Итак, мне лично, кроме того, что «революция — не менует», кроме голословных заявлений, что все-таки народу будет лучше, что кончилось высокомерное обращение с простыми людьми, ни разу не пришлось выслушать ни одного веского слова в защиту системы большевиков; ни разу и нигде я не видел сколько-нибудь положительных плодов их творчества. Склонен объяснить это я, помимо неприемлемости жизнью самой теории коммунизма, еще и наличностью в исполнительных органах большевизма массы евреев, т. е. элемента, по моему глубокому убеждению, основанному на продолжительных наблюдениях, абсолютно неспособного к какой-либо созидательной работе, вообще ни к чему, требующему здорового таланта, ума или воли, эта нация как бы создана только для посредничества (торговли) и репродукции чужих произведений (музыканты-исполнители); творческо-организационная работа ей совершенно не по силам; у еврейства никогда не будет своего государства. В нашей усадьбе жилось мирно до расквартирования в ней какой-то воинской части во главе с приличным старорежимным полковником; последнего окружали однако различные «товарищи», между прочим, какой-то полуинтеллигентный тип, гордо носивший университетский значок, несмотря на отмену советскими властями всех прежних знаков отличия.

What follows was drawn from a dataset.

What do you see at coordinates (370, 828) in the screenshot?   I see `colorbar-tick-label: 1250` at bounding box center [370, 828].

При «офицерах» состояли, как всегда «советские барышни», под видом переписчиц и канцеляристок. По словам дворника, который не выходил из офицерской канцелярии иначе, как плюнув с выразительной брезгливостью на пороге дома, эти «барышни» обычно проводили время, сидя на коленях у офицеров. На столах их комнат виднелись всегда громадные букеты цветов, коробки конфект [так в тексте], различные закуски. Несмотря на сильную уже дороговизну продуктов «барышни» бросали иногда собакам 3. по фунту чайной колбасы; она стоила тогда несколько сот рублей за фунт; это не могло не возмущать прислугу, и даже младший дворник — молодой парень, быстро по своей хулиганской манере подружившийся с офицерами, и тот радостно прислушивался к возобновлявшейся канонаде и шептал мне: «никак опять гром, верно к перемене погоды». Радовался он также весьма искренно, впрочем, как и все мы, начиная от квартирантов и кончая прислугой, когда офицеры «на всякий случай», как говорили они, изучали заборы, колодцы и всякие строения в усадьбе «на предмет обеспечения себе способа срочно скрыться». Это нас обнадеживало в непрочности положения большевиков.

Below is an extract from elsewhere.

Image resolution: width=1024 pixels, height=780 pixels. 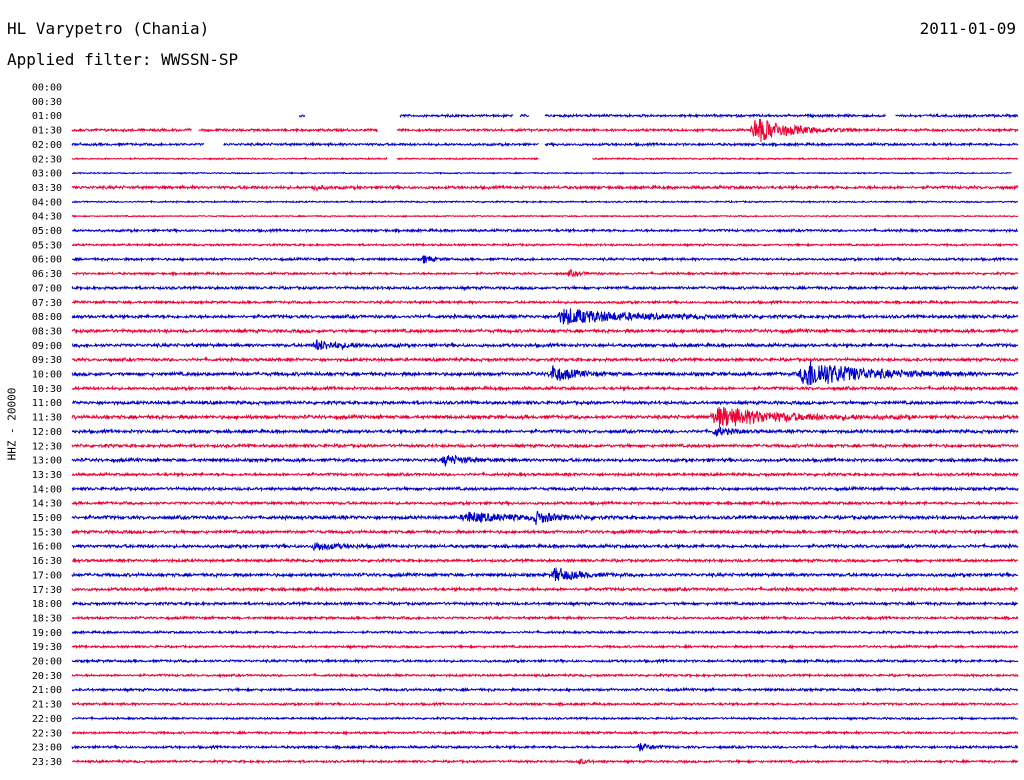 I want to click on station-title: HL Varypetro (Chania), so click(x=108, y=28).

При «офицерах» мне стало труднее, не навлекая на себя подозрений, разгуливать без дела по усадьбе. Надежда на скорое исчезновение большевиков меня оставила. Слишком сильно было разочарование, когда подошедшие под самый Киев петлюровцы были отброшены и на «фронте» установилась тишина; разочарование было тем сильнее, что в эти дни приходили ко мне друзья, строили планы, как, в каком направлении уезжать во время переполоха в городе, просили меня подождать два, три дня, так как комиссары, мол, сидят уже в вагонах. Долго после этого по вечерам выходил я во двор прислушиваться к пушкам, и все не верилось, что они замолкли совершенно. После этого произошло одно обстоятельство, которое окончательно укрепило меня и в ранее возникавшем иногда намерении выбраться из Киева.